#### Source excerpt
%%

3.4.2.C Accounting for gains and losses on revaluations

Increases in an intangible asset's carrying amount as a result of a revaluation should be recognised in other comprehensive income and accumulated in equity, except to the extent that the revaluation reverses previous revaluation decreases of the same asset that were recognised in profit or loss. In this case, the increases should be recognised in profit or loss. [FRS 102.18.18G]. Conversely, decreases in an intangible asset's carrying amount as a result of a revaluation should be recognised in other comprehensive income to the extent of any previous revaluation increases of the same asset that are accumulated in equity. Any excess revaluation loss should be recognised in profit or loss. [FRS 102.18.18H].

For UK entities, the Regulations require that revaluation surpluses, net of provisions for amortisation or impairment, must be shown in the balance sheet within a separate reserve (the revaluation reserve) and not within retained earnings. [1 Sch 35].

%%

#### Dataset extract
%%

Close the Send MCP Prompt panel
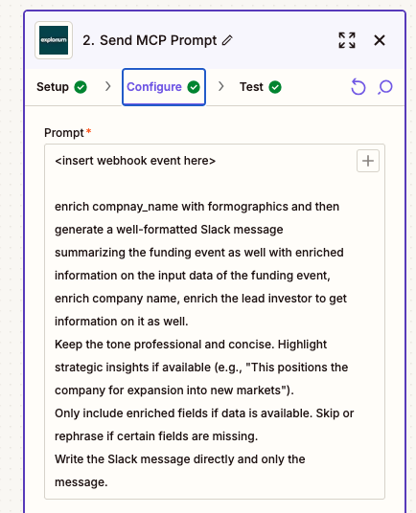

%%

Carry on the excerpt on revaluation gains and losses for intangible assets, starting after its final sentence. The listing is drawn from a separate source unrelated to the revaluation accounting excerpt.

#### Output of the exercise
3.4.3 Amortisation of intangible assets

After initial recognition, Section 18 requires an entity to allocate the depreciable amount of an intangible asset on a systematic basis over its useful life. [FRS 102.18.21]. Depreciable amount is the cost, or other amount substituted for cost, of the intangible asset, less its residual value. [FRS 102 Appendix I]. The amortisation charge for each period depends on the useful life of the intangible asset, the amortisation method applied and the residual value of the intangible asset. These factors are discussed at 3.4.3.A, B and C below.

The amortisation charge for each period should be recognised in profit or loss, unless another section of FRS 102 requires the cost to be recognised as part of the cost of an asset. For example, the amortisation of an intangible asset may be included in the costs of inventories or property, plant and equipment. [FRS 102.18.21].

Amortisation must be charged on all intangible assets. This requirement applies even to intangible assets measured under the revaluation model. For guidance on depreciation of revalued assets see Chapter 15 at 3.6.3.A.

3.4.3.A Assessing the useful life of an intangible asset

The useful life of an intangible asset is: [FRS 102 Appendix I]

  1. the period over which an asset is expected to be available for use by an entity; or
  2. the number of production or similar units expected to be obtained from the asset by an entity.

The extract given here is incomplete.